Provider Practice Essentials registered nurse continuing education

Non-Emergent Low Back Pain Drug-Free Treatment and Evaluation

I know all of you at some point or another have had patients with low back pain and probably even had low back pain yourself. We are all aware of how common low back pain is — and the reality of it being a costly issue due to lost work days, a decrease in productivity and its associated health care costs. 

Working in a physical medicine setting, I’d say about 40% of the patients I see on a daily basis have a primary complaint of low back pain. While an NSAID and muscle relaxer help with low back pain, it’s important as health care providers we try to figure out why they have low back pain and then fix the low back pain, not just put a band-aid on it with medications

I’m going to share some pearls that I have learned along the way regarding chronic non-emergent, non- red flag low back pain.

Visual Assessment for Low Back Pain

Look beyond the low back, assess the patient’s stance barefoot. Is the patient flat footed, do their ankles pronate, do they have genu valgum or genu varus deformity at the knees, is a pelvic shift present (is one side of the pelvis riding higher than the other)?

All of these visual assessments are important when it comes to patients who have chronic low back pain or frequent low back flare-ups. 

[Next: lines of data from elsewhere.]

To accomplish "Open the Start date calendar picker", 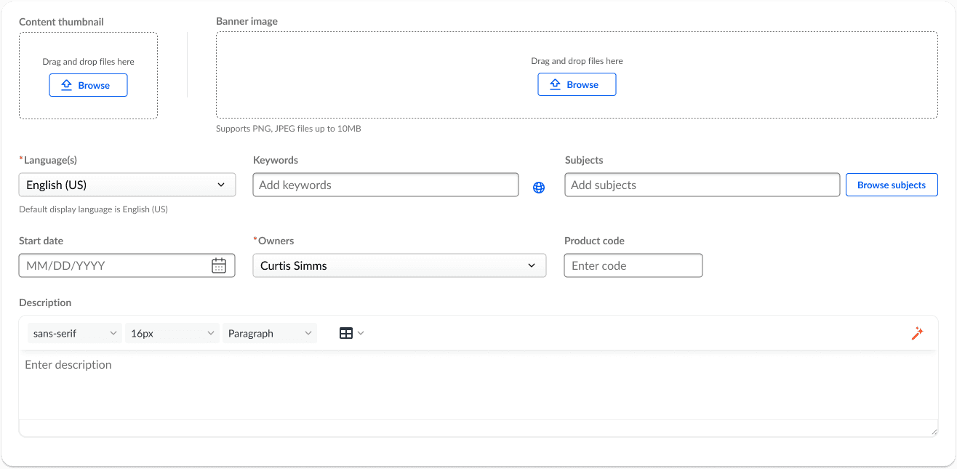I will tap(219, 265).
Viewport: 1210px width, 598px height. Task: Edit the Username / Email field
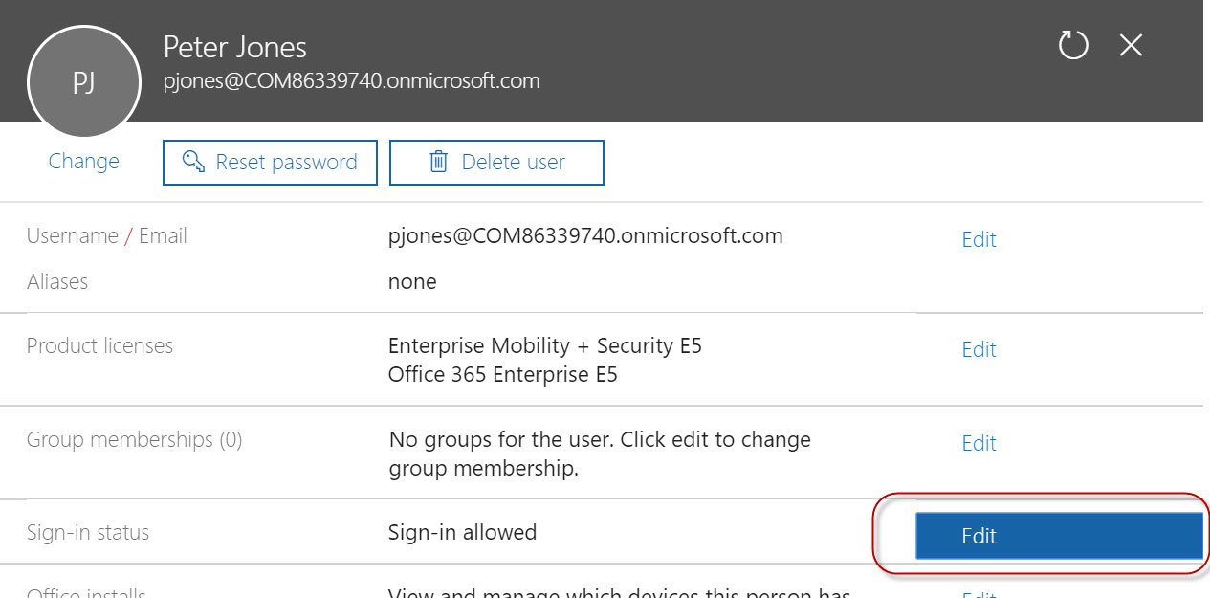tap(978, 239)

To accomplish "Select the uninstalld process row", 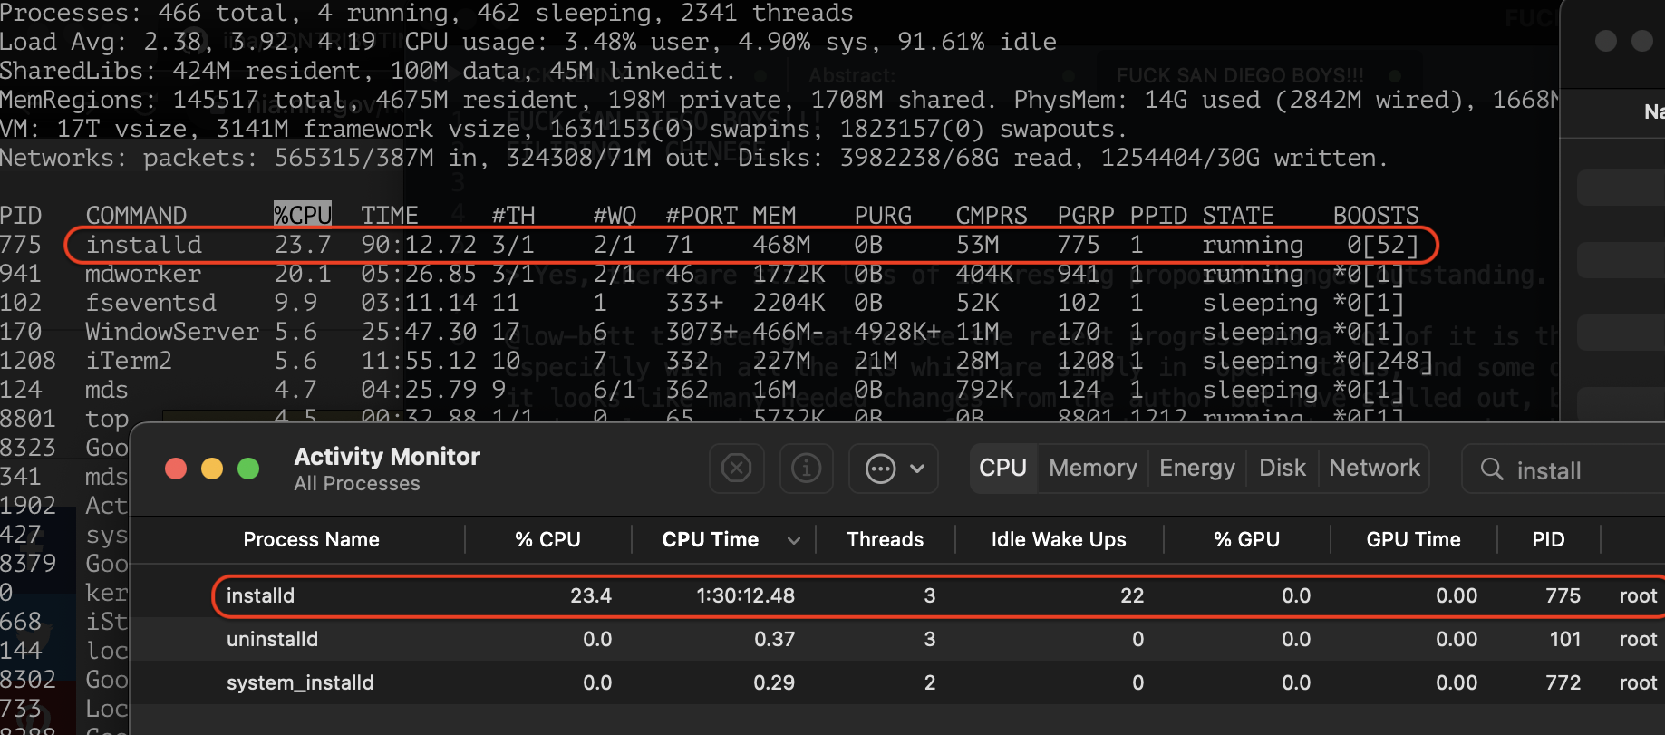I will tap(634, 640).
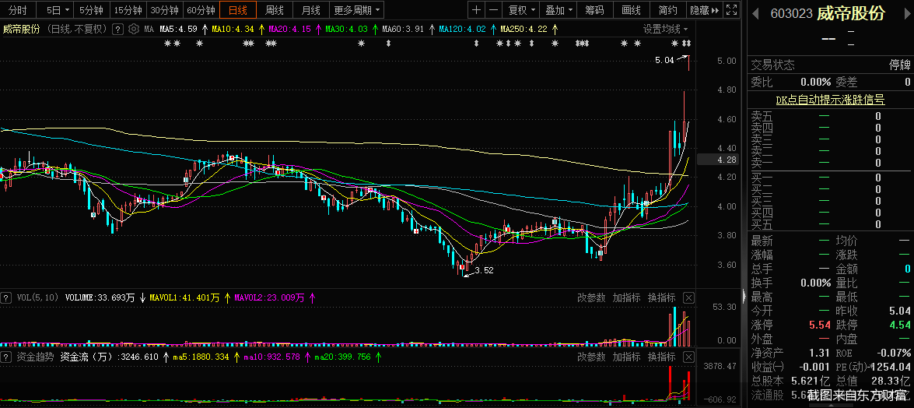
Task: Click 换指标 in the VOL panel
Action: pyautogui.click(x=661, y=297)
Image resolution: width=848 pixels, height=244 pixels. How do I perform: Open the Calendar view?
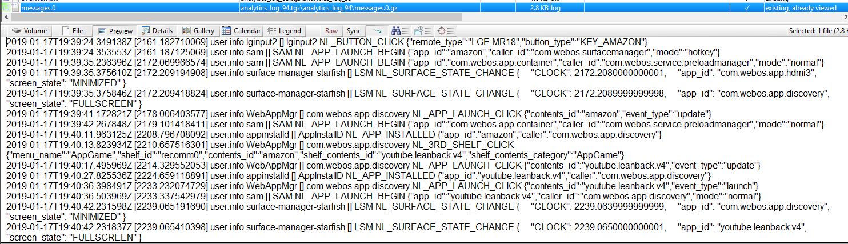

These visual assessments are important because they could be a culprit to the low back pain. Example, you have a patient who is a warehouse manager and spends most of the day standing and walking on a concrete floor. During the visual exam you notice the patient is flat footed and bilateral ankles pronate in to a small degree.

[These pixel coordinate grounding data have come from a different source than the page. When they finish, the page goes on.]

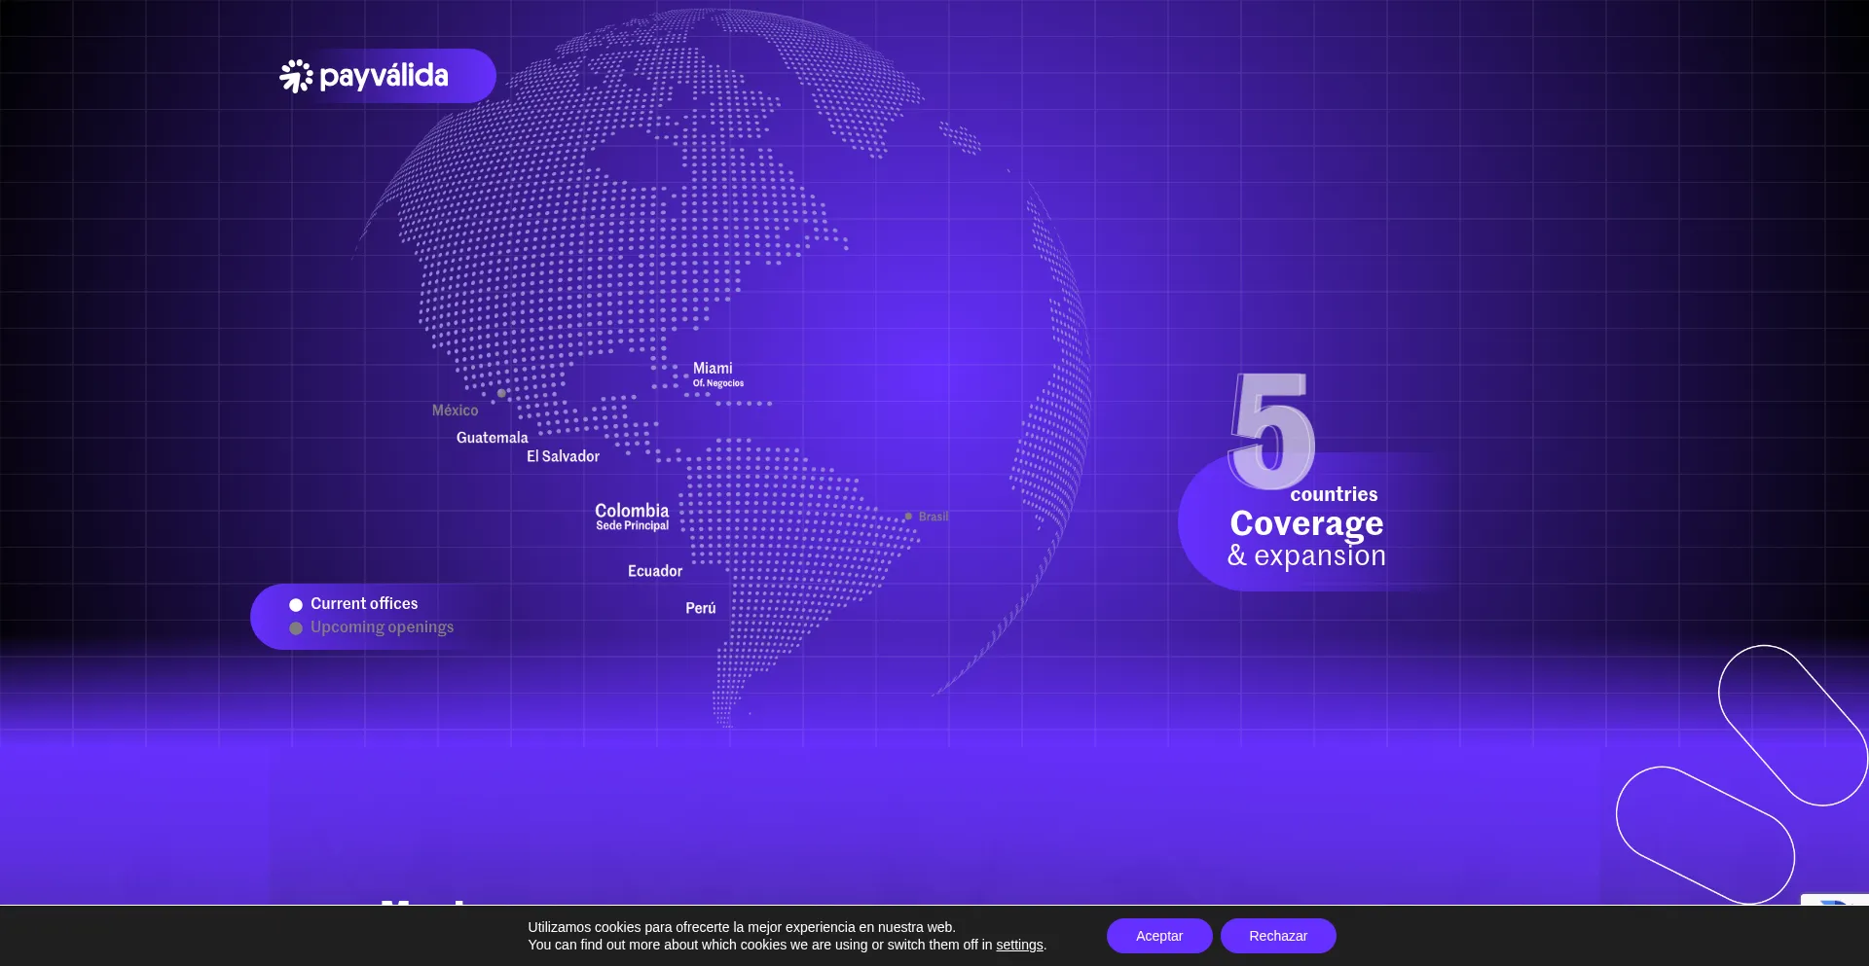This screenshot has width=1869, height=966.
Task: Click the El Salvador map label
Action: (x=563, y=456)

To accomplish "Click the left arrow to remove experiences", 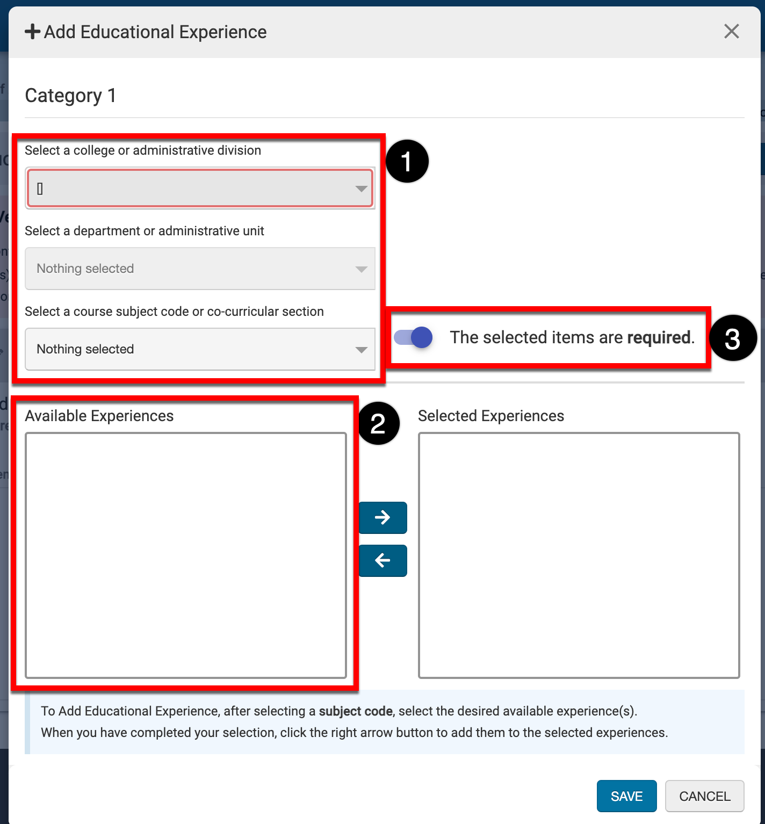I will [x=383, y=560].
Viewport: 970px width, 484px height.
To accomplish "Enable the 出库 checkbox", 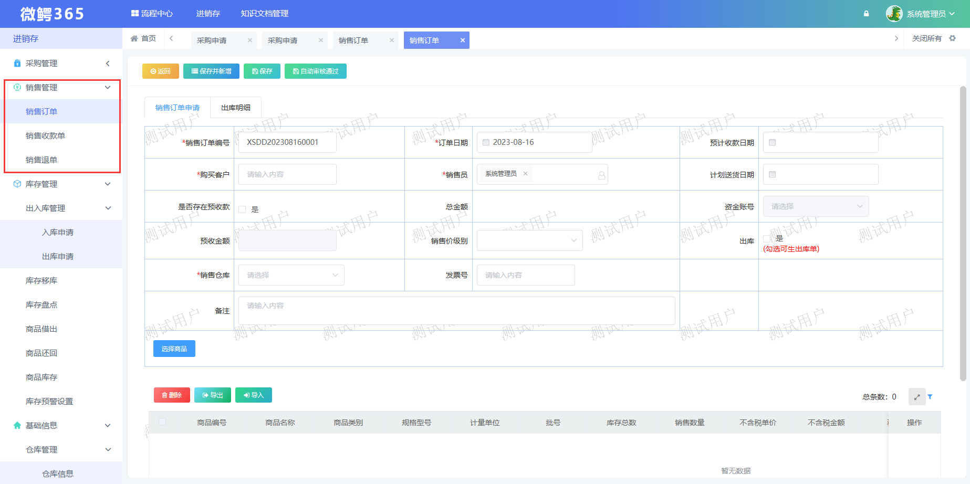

Ordering specific shoe orthotics for flat feet (pes planus) can be a HUGE game changer for this patient in regards to their low back pain. 

Assess Work and Daily Habits

When collecting the history from the patient find out what they do for work or what they do on a daily basis. This will yield great information.

Do they have a desk job where they are sitting at a computer the majority of the day? If so, do they have a supportive chair to sit in? I’m sure you’ve heard the phrase, “sitting is the new smoking.” Sitting all day, most days of the week is hard on the low back and body in general. 

A solution for this is ordering an ergonomic workstation assessment to assess the patient’s workstation set up. The Occupational Safety and Health Administration (OSHA) website provides a Computer Workstations eTool. The eTool goes over “good working positions” and has a “checklist” section for an optimal workstation.

What I want to point out for low back pain in particular is, OSHA recommends the ability to alternate between sitting and standing positions and having seating that provides lumbar support. Prescribing your patient a sit to stand desk or a lumbar supportive chair could change your patients world for the better. This OSHA Computer Workstations eTool is also a GREAT resource to utilize for patients with neck and upper back pain, tons of useful information. 

Physical Therapy

Physical therapy is wonderful for patients with chronic low back pain. Physical therapy that combines a small amount of passive physical therapy such as, soft tissue manipulation and manual stretching and a large amount of active physical therapy. This can include monitored stretching and strengthening exercises, a great combination.

Patients who get the most relief from physical therapy are the ones who do their stretching and strengthening exercises, learned in physical therapy, at home on a frequent basis. 

Exercise as Treatment for Low Back Pain

One of my favorite clinical pearls I’ve learned along the way for low back pain treatment is exercise in general. I’ll save all of that juicy information for my next blog post. 

It is our job as health care providers to figure out why a patient is having chronic low back pain or frequent low back flare ups. The treatment may come from outside of the box thinking and it could be as simple as changing up their work area to resolve their continuing issue. 


Occupation Safety and Health Administration. (2020). Computer workstations eTool. United States Department of Labor.